Mr.
Sitze, the Open Program English teacher, had taught us about crazy punctuation
such the colon, semi-colon, hyphen, and dash.
We got into four groups and presented one of the punctuation marks to
teach the class. Now we have to write a
blog post using each of these punctuation marks twice. The four tenets that I will be using is
creative problem solving, to find different ways to use each of the punctuation
marks, and independence since I am thinking up examples on my own.
Reasons
grammar has never been my friend – the crazy punctuation, not enough practice
and it’s actually pretty confusing. Back
in middle school we practice grammar more than anything else and I thought it
was super boring; the only punctuation marks I would use would be commas,
periods, question marks and sometimes the exclamation mark. Of course not wanting to use punctuation marks
is very difficult now in high school; I will need more practice to show mastery
in it. There are many ways that I would
help me improve: find online worksheets,
ask Mr. Sitze or look on YouTube for videos tutorials. Punctuation marks I have the most trouble
with: semi-colons, hyphens and dashes. Colon is the one crazy punctuation mark that I
am the most comfortable with.
I
am hoping that this year in English Two, I can show more mastery in punctuation
marks so they don’t have to be my ex-enemy. Until then I will most definitely
continue working on punctuation marks.
Punctuation can be as hard or easy as you want it to be. It's like cooking.
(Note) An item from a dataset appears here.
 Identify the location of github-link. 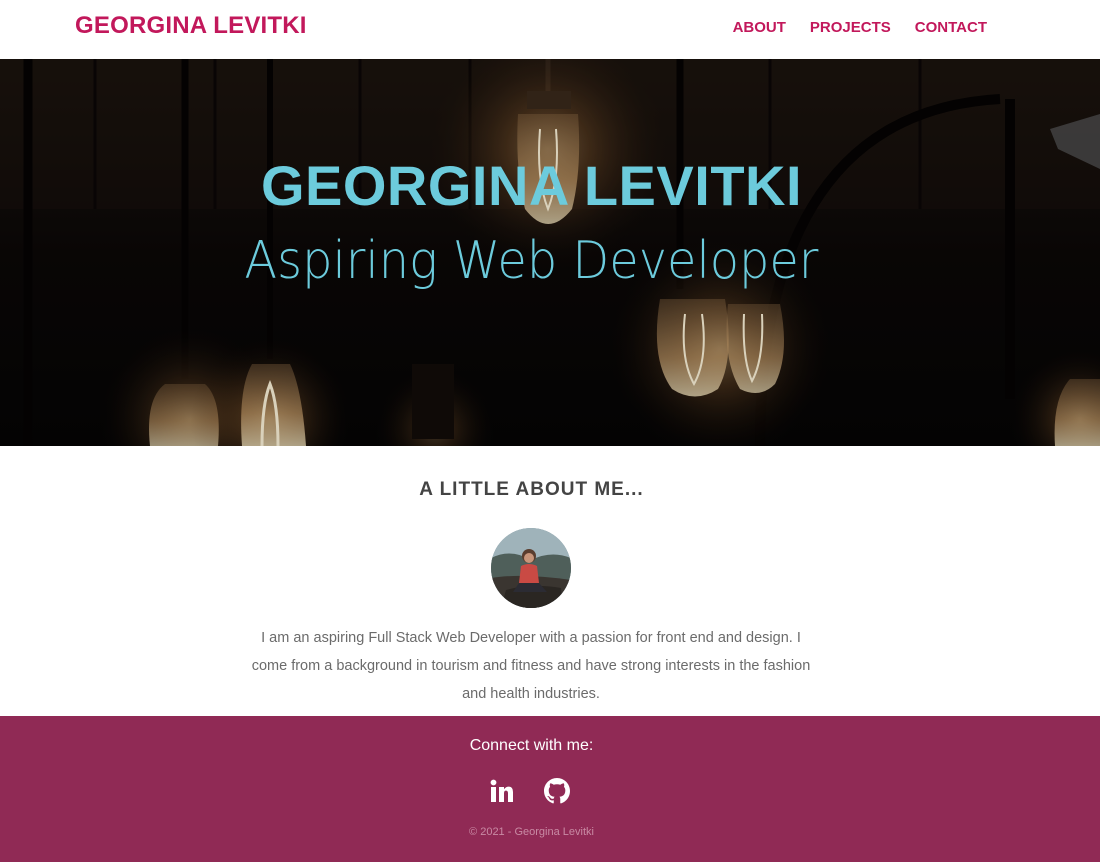
(557, 791).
ReplyDeleteIf you want to make a nice Alfredo sauce (which I do since I am currently hungry), you might look at the recipe and say, "Man, that's a serious looking recipe -- I don't know how I can do all those things," and give up altogether and order pizza.
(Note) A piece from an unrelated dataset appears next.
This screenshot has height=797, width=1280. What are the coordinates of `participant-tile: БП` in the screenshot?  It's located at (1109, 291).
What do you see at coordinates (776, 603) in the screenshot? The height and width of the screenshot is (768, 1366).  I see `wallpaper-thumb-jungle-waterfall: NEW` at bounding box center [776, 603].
But as good as pizza is, it's no Alfredo sauce.
So what do you do?
You take a full afternoon, you clear off your schedule, and you say, "Okay Alfredo sauce, it's me and you. One of us is going to get consumed by the other, and I'm not getting eaten by no recipe!"
And then here's what happens next, the important part: you slow it down, you break apart the recipe piece by piece, and you see that it is just a series of steps. Each step, by itself, isn't too bad. So you start in. At the end of the afternoon, you have an Alfredo sauce.
In the same way, grammar can seem like a complicated recipe with all sorts of strange spices like participles and dependent clauses. But if you really want to get better at it, slow it down, take it apart, and spend an afternoon working on it.
Believe me, you'll get better. And if you need me to help, I'll be the one in the chef's hat.